Canadian Justice System

Canadian Justice SystemThe Canadian Justice System is not soft.

Chronic misrepresentation by sensationalist media and vote hungry politicians has created the impression of a Canadian justice system soft on crime and coddling of the “criminals” it prosecutes. Because of this, the experience of being charged and prosecuted is almost always a shock.

Guilty or innocent, you may find yourself presumed guilty, exiled from your school, workplace or even your own home, suddenly suspended from driving, under “house arrest” or, at the worst, confined to a jail while you wait for your trial. Unfortunately, such life shattering events routinely occur on the basis of nothing more than an allegation, often to ordinary good folk.

Most people are familiar with the American distinction between “misdemeanors” and “felonies”. The Canadian terminology is “summary” (less serious offences) and “indictable” (more serious offences). If you are charged with a summary offence you can expect your trial to occur in the Ontario Court of Justice within six to nine months of your charge date.

If you are charged with an indictable offence, the process is much longer. You are entitled to a preliminary hearing to determine if there is sufficient evidence to commit you for trial.
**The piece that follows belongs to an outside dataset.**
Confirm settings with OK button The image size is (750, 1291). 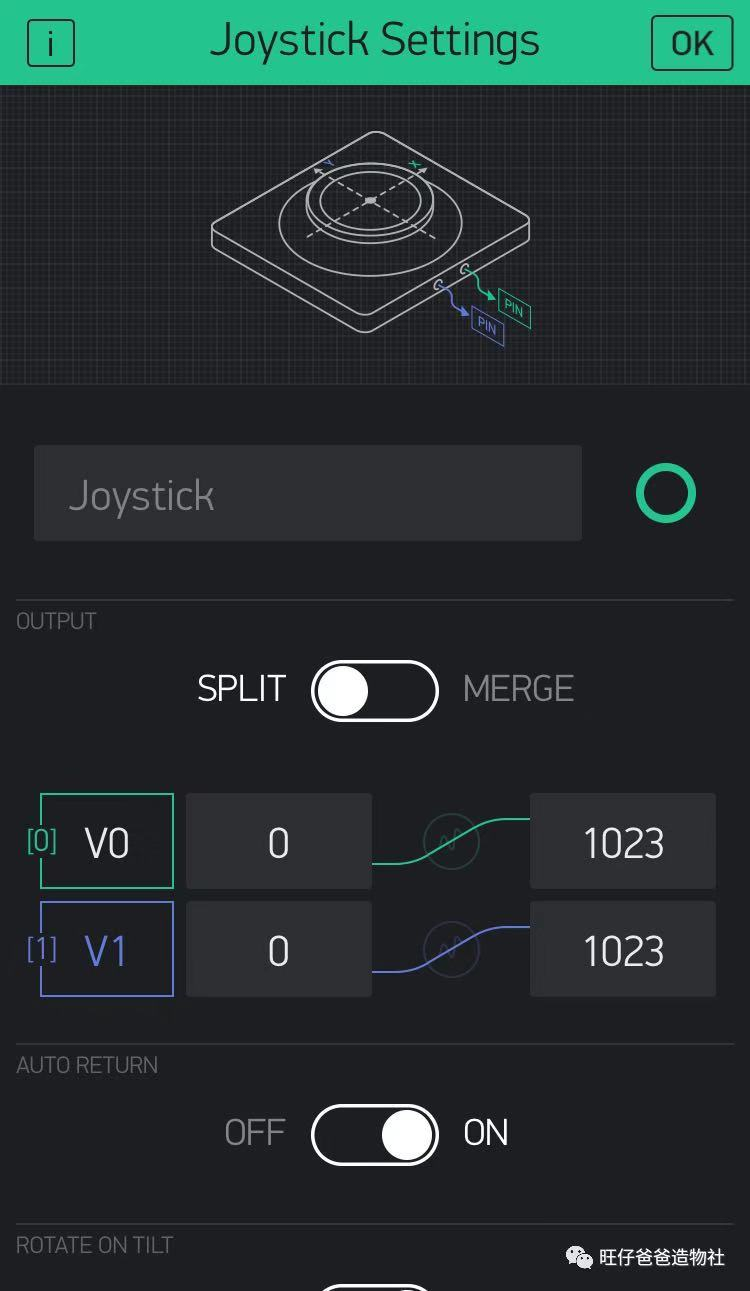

If committed, your trial will then be held in the Ontario Superior Court with or without a jury. Depending on the geographical jurisdiction in which your trial is held, the indictable process can take up to two years to complete.

Whether you are charged with a summary or an indictable offence, your lawyer may be able to “short circuit” the process by having the charges withdrawn or diverted from the criminal process altogether.

Few environments are more intimidating than the courtroom. In the world of someone accused of a crime, the lawyer is a white knight–the only support in a hostile world. A lawyer will help make sense of the process and can even appear in court for you without you having to attend court at all. This is another reason to choose the right lawyer. The most important factor in choosing a GTA criminal defence lawyer, of course, is finding one capable of presenting a successful defence.